| Short exercise |
Turn the material below into a numbered list, one line per item, and drop any blank lines.

| Supplied records |
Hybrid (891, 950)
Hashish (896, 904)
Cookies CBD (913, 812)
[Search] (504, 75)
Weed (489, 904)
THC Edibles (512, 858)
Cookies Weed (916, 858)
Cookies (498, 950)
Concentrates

| Result for this exercise |
1. Hybrid (891, 950)
2. Hashish (896, 904)
3. Cookies CBD (913, 812)
4. [Search] (504, 75)
5. Weed (489, 904)
6. THC Edibles (512, 858)
7. Cookies Weed (916, 858)
8. Cookies (498, 950)
9. Concentrates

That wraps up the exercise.